Betty is a 72-year-old woman without insurance. I ask her why a 72-year-old is without Medicare. She explains that her husband's medicines were so expensive they couldn't afford her Medicare payment. At social services, she was told that since they own their home their assets are too high to qualify for Medi-Cal. She has been feeling unwell for over a year. She has lost 32 pounds, yet has very swollen legs. The studies I order confirm her metastatic cancer. She is admitted to the hospital for diagnosis and treatment. Her bills will end up being paid by Medicare and Medi-Cal.
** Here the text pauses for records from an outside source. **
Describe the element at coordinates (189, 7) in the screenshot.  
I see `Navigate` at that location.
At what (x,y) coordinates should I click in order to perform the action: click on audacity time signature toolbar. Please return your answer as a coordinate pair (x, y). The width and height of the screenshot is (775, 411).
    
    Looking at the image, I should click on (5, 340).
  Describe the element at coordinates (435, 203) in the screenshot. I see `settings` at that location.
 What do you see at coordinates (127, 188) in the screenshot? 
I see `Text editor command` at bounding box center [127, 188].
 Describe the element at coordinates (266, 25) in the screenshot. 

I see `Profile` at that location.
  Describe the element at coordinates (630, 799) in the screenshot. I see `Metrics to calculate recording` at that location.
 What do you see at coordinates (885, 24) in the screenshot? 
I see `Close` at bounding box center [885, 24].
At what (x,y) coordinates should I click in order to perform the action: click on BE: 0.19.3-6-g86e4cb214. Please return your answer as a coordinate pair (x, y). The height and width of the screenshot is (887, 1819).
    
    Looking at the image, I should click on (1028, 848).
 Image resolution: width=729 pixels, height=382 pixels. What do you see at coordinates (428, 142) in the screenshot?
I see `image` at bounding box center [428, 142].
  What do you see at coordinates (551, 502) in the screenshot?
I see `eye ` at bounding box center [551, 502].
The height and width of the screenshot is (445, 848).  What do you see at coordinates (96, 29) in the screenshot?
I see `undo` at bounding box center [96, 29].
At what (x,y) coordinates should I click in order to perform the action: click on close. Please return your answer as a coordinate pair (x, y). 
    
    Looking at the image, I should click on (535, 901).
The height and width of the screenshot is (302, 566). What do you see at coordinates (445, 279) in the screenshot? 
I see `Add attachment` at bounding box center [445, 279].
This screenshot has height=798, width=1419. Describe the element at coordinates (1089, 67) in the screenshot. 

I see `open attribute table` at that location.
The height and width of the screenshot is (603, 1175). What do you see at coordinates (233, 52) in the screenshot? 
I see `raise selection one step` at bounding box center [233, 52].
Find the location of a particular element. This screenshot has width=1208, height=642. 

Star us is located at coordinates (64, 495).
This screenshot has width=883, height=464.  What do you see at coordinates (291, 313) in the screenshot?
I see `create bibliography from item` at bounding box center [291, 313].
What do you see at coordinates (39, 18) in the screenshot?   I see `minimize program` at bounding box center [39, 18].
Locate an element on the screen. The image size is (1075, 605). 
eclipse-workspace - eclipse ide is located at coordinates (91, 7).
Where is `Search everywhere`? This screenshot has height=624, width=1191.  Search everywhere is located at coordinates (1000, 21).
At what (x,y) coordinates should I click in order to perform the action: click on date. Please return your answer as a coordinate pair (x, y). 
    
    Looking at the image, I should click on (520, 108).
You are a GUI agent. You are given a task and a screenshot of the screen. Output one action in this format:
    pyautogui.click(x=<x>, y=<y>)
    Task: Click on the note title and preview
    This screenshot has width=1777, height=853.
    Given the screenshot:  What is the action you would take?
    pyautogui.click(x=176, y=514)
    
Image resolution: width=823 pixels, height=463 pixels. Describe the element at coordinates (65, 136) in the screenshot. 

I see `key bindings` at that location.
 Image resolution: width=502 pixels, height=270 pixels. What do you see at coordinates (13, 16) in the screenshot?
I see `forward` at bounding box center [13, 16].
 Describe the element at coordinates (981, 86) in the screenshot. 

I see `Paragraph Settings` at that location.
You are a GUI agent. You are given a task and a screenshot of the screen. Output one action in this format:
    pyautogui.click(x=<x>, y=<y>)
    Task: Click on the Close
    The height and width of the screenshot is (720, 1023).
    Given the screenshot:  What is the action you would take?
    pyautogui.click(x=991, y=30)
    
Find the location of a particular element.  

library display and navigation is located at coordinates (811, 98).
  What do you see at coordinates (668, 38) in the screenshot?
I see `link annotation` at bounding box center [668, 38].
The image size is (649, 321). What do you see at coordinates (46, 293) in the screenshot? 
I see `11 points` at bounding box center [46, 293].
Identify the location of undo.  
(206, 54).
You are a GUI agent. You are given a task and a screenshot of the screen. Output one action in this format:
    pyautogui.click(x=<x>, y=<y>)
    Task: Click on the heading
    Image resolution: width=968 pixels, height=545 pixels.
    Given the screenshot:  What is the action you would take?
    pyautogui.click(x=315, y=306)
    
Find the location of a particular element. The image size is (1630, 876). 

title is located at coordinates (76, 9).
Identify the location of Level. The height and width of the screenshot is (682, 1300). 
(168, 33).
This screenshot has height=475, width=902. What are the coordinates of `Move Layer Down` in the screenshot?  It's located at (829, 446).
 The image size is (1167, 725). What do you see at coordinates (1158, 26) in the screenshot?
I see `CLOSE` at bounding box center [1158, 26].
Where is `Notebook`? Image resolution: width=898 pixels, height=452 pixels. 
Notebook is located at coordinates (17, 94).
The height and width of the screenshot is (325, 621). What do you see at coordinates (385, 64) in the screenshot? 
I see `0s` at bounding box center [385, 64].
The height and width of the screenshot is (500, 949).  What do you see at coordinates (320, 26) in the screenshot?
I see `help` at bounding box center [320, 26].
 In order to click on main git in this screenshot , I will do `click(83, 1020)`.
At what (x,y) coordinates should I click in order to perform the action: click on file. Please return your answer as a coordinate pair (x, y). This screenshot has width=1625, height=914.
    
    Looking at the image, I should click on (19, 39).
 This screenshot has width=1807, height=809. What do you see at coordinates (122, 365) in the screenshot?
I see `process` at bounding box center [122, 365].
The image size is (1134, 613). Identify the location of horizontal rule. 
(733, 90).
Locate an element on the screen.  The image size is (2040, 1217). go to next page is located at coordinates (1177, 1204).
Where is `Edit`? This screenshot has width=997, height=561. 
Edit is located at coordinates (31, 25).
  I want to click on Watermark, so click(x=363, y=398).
Jane, 82, has Medicare and private insurance. She has fallen down and is in a lot of pain. A few years ago, despite aggressive oral treatment for her osteoporosis, she had a fracture of the large bone in her right leg. The consulting endocrinologist recommended changing to an injectable medication to rebuild her bone strength. When she went to pick up the prescription, her share of the cost was $600. She applied to the pharmaceutical company for financial aid. It was denied because she was $37 over their limit. I don't feel that she can wait until morning for X-rays. She is transported to the emergency room where X-rays confirm new lumbar and pelvic fractures. Her hospital stay, and later rehabilitation, will result in substantial costs -#8212; costs that don't affect the company that denied her medication.
Margaret is 67. She is a retired nurse. She has had two strokes. She has insulin-dependent diabetes and multiple other medical problems. She is wearing a jacket as a skirt. She explains that she is out of clean clothes because she cannot afford Depends. She has not eaten anything today and wants to have her blood sugar checked. She cannot afford to fill the prescription for her test strips. She has been out of medications for a week. She is waiting for her Social Security check to arrive. The costs of her multiple medications have been so high that she could not afford her rent. She has no living relatives. She is living in her car. Because she owns this car, she was told she would have a share of cost to receive Medi-Cal. She cannot afford to pay this share of cost. Her blood pressure is dangerously high. 911 is called to transport her to the emergency room. She is treated with intravenous fluids and medication and discharged "home."
The Affordable Care Act uses taxpayer dollars to subsidize profit-driven medical insurance and pharmaceutical companies. We have been ruthlessly squeezed by these entities for decades so that they can provide us with a "health care industry."
We actually already have a time-proven health care delivery system. We need to allow Medicare to be a choice for any American at any age. Have the premium cover all medical costs. Medicare, like the armed forces, should be able to purchase medications on a wholesale level. Anyone not able to pay the premium should be evaluated for support from federal funds. As Medicare begins to lower costs, benefits can be expanded.
Wealthy citizens could opt for private insurance, just as they choose private schools while acknowledging the need to support public education.